The answer is obvious - we have to take on responsibility for our own health; if we lavished a fraction of the attention on maintaining our immune system that the British do on their gardens or their pets, we would all be glowing with good health. It is beginning to happen. The consumer mentality brings with it much higher expectations of what constitutes well-being. Alongside that is a growing recognition that conventional medicine cannot always deliver it. The explosion in complementary medicine is a revolution driven from below as people search out from ancient traditions, such as the Ayurvedic and Chinese, a more holistic approach. What is slowly developing is the democratisation of healthcare, as we take the initiative back from the western medical establishment and shop around the world for health tips. The internet will play a huge part: a quarter of everything on the net relates to health.

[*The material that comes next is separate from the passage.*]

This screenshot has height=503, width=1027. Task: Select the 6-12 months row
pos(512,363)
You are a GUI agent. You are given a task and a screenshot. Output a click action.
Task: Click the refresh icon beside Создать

The danger is that the complementary medicine is used as mechanistically as we have used antibiotics; so, acupuncture is used interchangeably with nicotine patches to stop smoking. The real revolution would be if a holistic understanding of health managed to overturn centuries of ingrained philosophical tradition in which the body is denigrated - Plato and Christianity have a lot to answer for - and which seems to still legitimise, in unconscious corners of our minds, a ludicrous abuse of our bodies.